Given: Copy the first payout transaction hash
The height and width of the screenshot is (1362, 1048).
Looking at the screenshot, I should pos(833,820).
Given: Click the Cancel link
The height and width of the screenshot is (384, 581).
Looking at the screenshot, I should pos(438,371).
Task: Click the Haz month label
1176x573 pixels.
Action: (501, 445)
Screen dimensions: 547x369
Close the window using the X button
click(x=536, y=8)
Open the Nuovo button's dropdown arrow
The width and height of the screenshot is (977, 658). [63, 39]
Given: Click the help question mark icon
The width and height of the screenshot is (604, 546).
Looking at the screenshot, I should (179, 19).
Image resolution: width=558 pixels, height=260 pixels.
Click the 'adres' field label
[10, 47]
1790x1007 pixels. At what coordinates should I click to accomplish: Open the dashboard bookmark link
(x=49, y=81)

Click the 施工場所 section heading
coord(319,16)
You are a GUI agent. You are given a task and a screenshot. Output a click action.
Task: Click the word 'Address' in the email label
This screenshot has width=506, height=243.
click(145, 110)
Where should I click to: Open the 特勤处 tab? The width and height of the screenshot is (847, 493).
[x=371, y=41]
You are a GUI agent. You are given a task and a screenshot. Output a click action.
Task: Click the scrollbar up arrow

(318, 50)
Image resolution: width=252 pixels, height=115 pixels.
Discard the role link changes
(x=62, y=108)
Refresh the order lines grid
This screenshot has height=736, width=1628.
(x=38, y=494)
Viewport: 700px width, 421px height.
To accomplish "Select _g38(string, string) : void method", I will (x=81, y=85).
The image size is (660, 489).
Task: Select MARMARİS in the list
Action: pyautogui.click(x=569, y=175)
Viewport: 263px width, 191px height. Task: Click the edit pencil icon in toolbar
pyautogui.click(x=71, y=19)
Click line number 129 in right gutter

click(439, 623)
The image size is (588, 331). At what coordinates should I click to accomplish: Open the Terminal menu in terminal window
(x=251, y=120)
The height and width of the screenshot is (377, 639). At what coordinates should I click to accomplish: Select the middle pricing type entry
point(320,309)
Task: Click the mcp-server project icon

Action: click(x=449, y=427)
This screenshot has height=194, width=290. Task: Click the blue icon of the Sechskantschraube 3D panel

————

§ Exercise prompt:
Reproduce verbatim the items starting at the line containing "Image resolution: width=252" and ending at the line containing "(x=251, y=120)", with both of those lines included.

§ Result of the task:
Image resolution: width=252 pixels, height=115 pixels.
Discard the role link changes
(x=62, y=108)
Refresh the order lines grid
This screenshot has height=736, width=1628.
(x=38, y=494)
Viewport: 700px width, 421px height.
To accomplish "Select _g38(string, string) : void method", I will (x=81, y=85).
The image size is (660, 489).
Task: Select MARMARİS in the list
Action: pyautogui.click(x=569, y=175)
Viewport: 263px width, 191px height. Task: Click the edit pencil icon in toolbar
pyautogui.click(x=71, y=19)
Click line number 129 in right gutter

click(439, 623)
The image size is (588, 331). At what coordinates should I click to accomplish: Open the Terminal menu in terminal window
(x=251, y=120)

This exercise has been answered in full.